WHAT IS REQUIRED:
Every line below that has "page" in it should be copied.

== RECORDS FOR THIS TASK ==

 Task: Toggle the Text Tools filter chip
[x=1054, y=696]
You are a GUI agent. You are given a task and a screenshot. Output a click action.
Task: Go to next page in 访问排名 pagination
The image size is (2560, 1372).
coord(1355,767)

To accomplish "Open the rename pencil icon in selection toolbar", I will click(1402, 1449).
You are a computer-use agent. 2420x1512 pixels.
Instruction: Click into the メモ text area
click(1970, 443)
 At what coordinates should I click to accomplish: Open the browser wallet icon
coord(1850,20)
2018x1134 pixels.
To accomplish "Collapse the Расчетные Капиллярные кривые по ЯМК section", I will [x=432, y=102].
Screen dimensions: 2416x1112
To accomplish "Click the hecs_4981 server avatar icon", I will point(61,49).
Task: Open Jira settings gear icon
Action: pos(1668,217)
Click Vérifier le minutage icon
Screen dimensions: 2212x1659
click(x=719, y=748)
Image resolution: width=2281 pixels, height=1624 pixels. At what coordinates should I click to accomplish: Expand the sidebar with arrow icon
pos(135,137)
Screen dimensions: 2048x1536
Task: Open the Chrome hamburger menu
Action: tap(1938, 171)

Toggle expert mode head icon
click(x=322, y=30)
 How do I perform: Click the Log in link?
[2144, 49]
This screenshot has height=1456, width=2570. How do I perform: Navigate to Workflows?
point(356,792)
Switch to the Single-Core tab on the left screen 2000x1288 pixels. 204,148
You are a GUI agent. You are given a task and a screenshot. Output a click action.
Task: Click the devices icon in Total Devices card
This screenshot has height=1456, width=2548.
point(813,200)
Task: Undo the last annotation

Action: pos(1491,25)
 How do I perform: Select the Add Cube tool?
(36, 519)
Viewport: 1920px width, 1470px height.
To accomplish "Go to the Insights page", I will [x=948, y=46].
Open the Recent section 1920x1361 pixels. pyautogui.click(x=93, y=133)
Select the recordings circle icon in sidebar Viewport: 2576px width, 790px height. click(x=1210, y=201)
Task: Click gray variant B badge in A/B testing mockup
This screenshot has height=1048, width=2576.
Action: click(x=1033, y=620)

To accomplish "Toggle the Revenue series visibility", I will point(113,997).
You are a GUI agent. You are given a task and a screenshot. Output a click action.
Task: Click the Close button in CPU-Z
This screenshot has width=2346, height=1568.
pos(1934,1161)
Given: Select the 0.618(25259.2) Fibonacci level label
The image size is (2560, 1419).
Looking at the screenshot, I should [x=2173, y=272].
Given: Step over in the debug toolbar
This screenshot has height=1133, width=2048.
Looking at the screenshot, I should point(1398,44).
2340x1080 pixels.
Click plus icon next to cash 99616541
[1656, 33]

===

EXERCISE RESPONSE:
Task: Go to next page in 访问排名 pagination
To accomplish "Go to the Insights page", I will [x=948, y=46].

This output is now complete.